See the manuscript "Functional modules for visual scene segmentation in macaque visual cortex" for more details.
Excerpt:
All animal procedures used in this study complied with local and NIH guidelines including the US NIH Guide for Care and Use of Laboratory Animals. All experiments were performed with the approval of the Caltech Institutional Animal Care and Use Committee (IACUC).
Cylindrical recording chambers (Crist) were implanted using dental acrylic on the left hemisphere of monkey F, the right hemisphere of monkey A, and the right hemisphere of monkey T. Custom grids were printed and inserted into chambers to record from targets defined by fMRI. Chamber positioning and grid design were planned using the software Planner. Guide tubes were cut and inserted through the grid to extend 2 mm beyond the dura. Single tungsten electrodes (FHC) with 1 MΩ impedance were inserted through guide tubes and used for recording. An oil hydraulic microdrive (Narishige) was used to advance electrodes through the brain. Neural signals were recorded using an Omniplex system (Plexon). Local field potentials were low-pass filtered at 200 Hz and recorded at 1,000 Hz, while spike data were high-pass filtered at 300 Hz and recorded at 40 kHz. Only well-isolated units were considered for further analysis. During electrophysiology, stimuli were presented on an LCD screen (Acer) of 47-degree diameter.

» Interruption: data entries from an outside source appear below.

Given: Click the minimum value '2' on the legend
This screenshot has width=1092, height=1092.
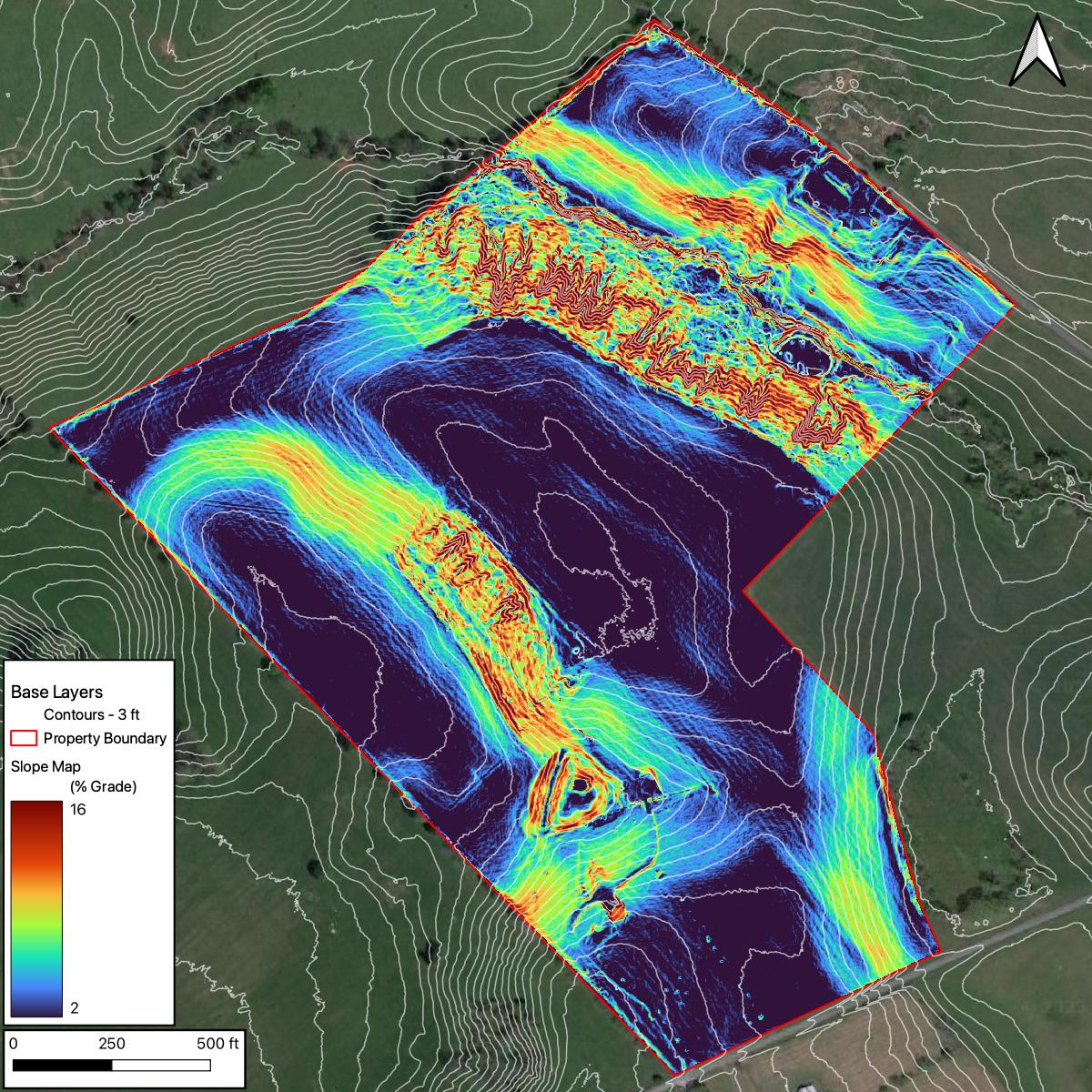Looking at the screenshot, I should (x=75, y=1008).
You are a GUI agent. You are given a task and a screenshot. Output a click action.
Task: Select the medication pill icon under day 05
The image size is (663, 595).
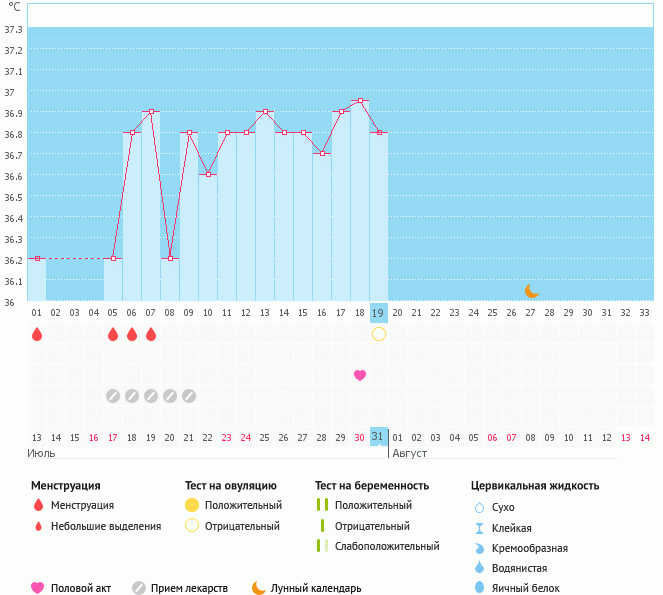[x=113, y=396]
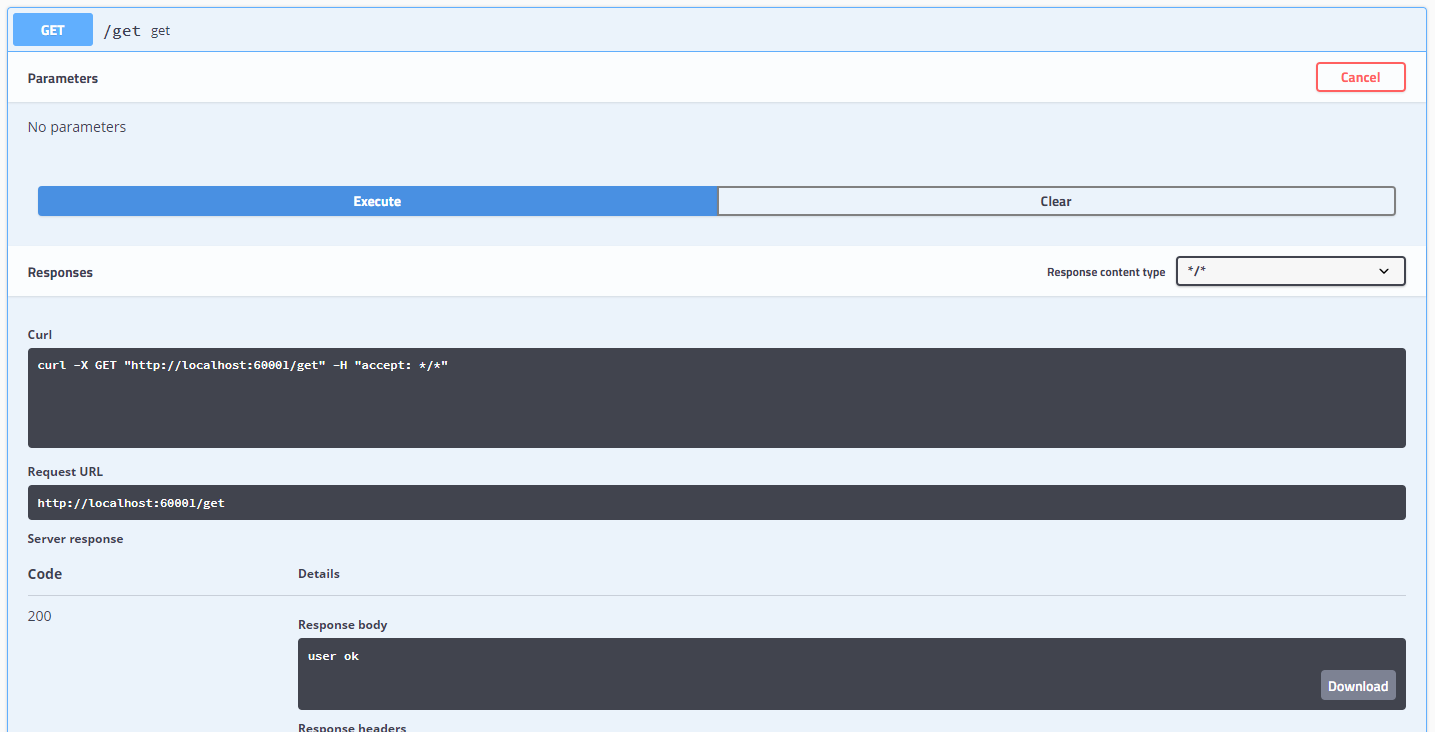Clear the server response
This screenshot has height=732, width=1435.
coord(1056,201)
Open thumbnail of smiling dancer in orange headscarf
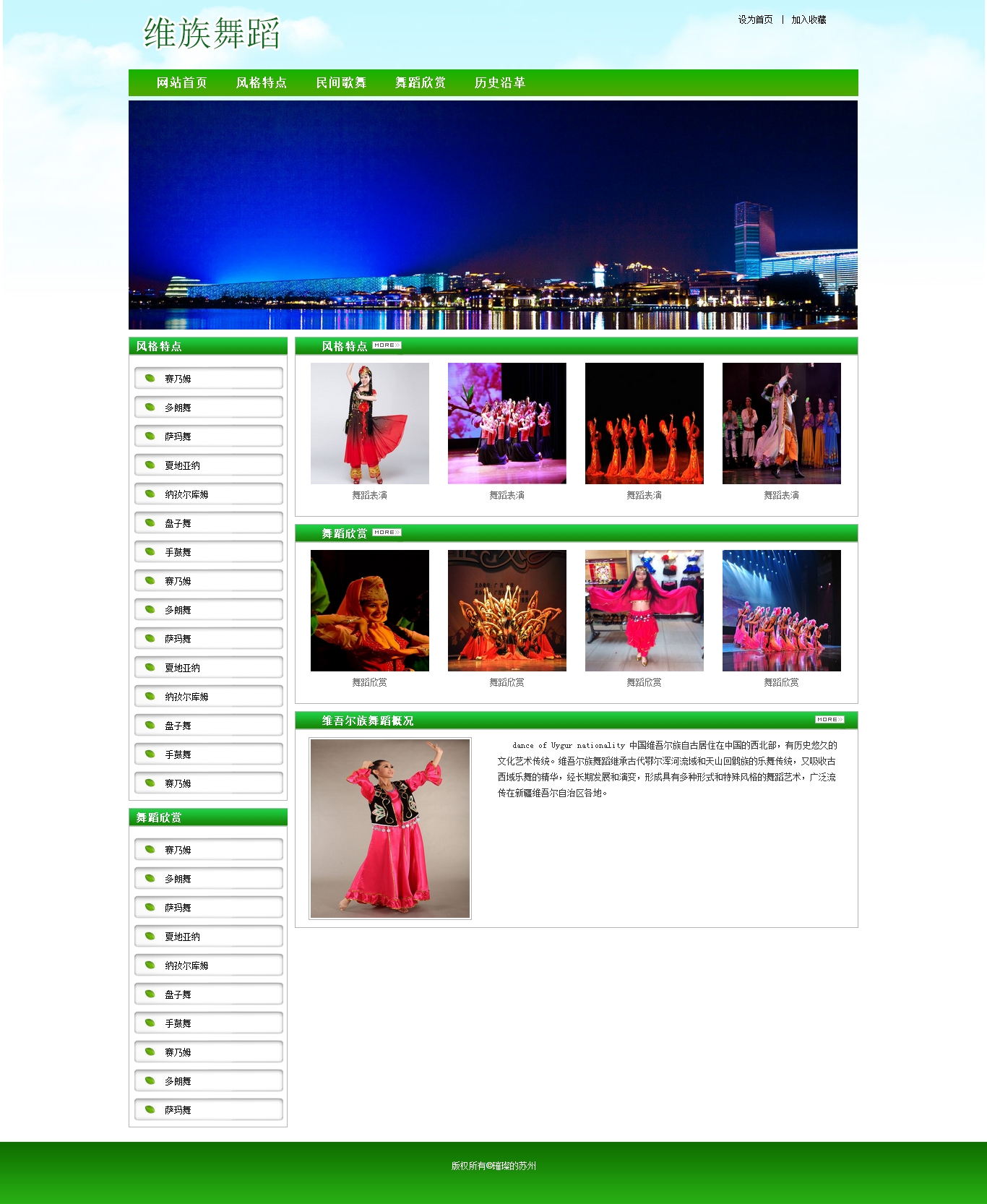Viewport: 987px width, 1204px height. pos(369,611)
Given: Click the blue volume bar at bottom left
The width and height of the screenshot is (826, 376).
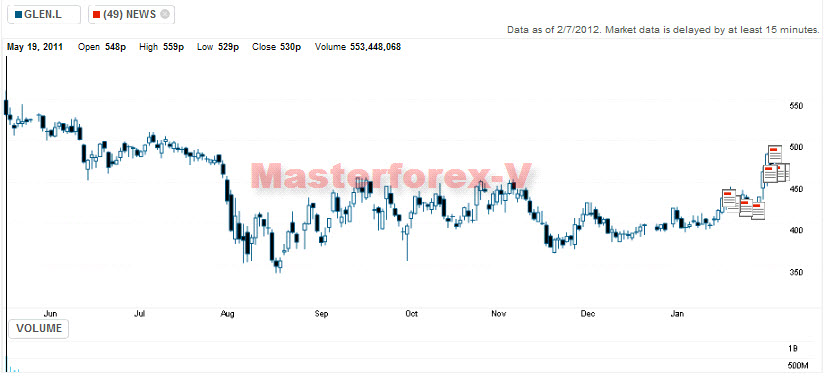Looking at the screenshot, I should [x=14, y=370].
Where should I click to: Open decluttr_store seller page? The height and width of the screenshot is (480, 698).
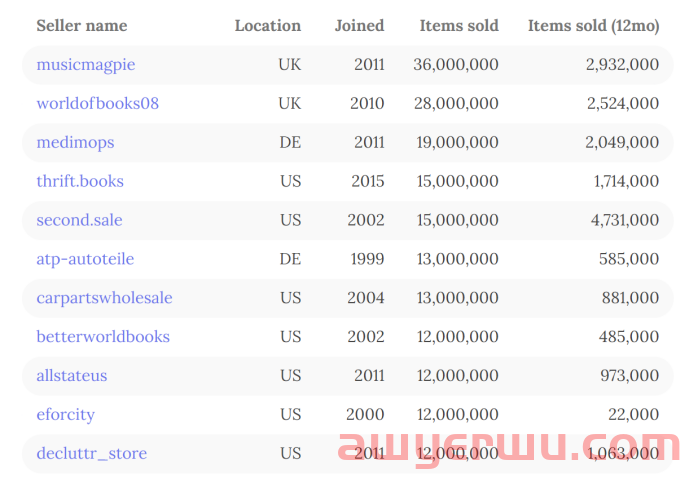(x=92, y=454)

Monkeys were head fixed and passively viewed the stimuli presented on a screen in the dark. In the center of the screen, a fixation spot of 0.25-degree diameter was presented and monkeys received juice reward for properly maintaining fixation for 3 s. Eye position was monitored using an infrared eye tracking system (ISCAN). Images were presented in random order using custom software. For the main segmentation fMRI localizer, stimuli consisted of either 8 large (10-degree diameter) or 72 small (3-degree diameter) rounded squares that formed a grid covering the entire screen (see
Fig. 1 B–E for examples of the large square version). Squares were laid out interleaved on a checkerboard, i.e., filling up every second position of a 4×4 grid (for large squares) or 12×12 grid (for small squares), see
Fig. 1. The stimulus set also contained a version of each stimulus where the locations of squares and empty spaces were swapped, by shifting the squares by one square width, so that every position of the visual field was occupied by figure equally as often as it was occupied by background. The background control contained no shapes. For both the main (full-field) segmentation localizer (
Fig. 1 A–E) and segmentation retinotopy localizer (
SI Appendix, Fig. S1), figure shapes were defined by luminance, texture, motion, or disparity. For the segmentation retinotopy localizer, stimulus shapes were the same as for the standard retinotopy localizer, i.e., wedges for polar angle and rings for eccentricity. For luminance, figures and background were black or white; for texture, figures and background were created from lines of two different orientations at random positions; for motion, figures and background consisted of dots at random positions moving left or right; for disparity, figures and background consisted of random dots viewed through red-cyan goggles that had near or far disparity. For all stimuli, we also showed stimuli with switched figure and background assignment, e.g., for luminance, we also showed the same stimuli where figures were white and background was black. During fMRI experiments, stimuli were presented in a block design. Stimuli of each modality (luminance, texture, motion, and disparity) were presented in different blocks. Moreover, for each modality there was a block of stimuli that contained figures and a separate control block of stimuli that contained only background. Each block was presented for 24 s, and stimuli of each block were presented in pseudorandom order with 500 ms ON time, 0 ms OFF time.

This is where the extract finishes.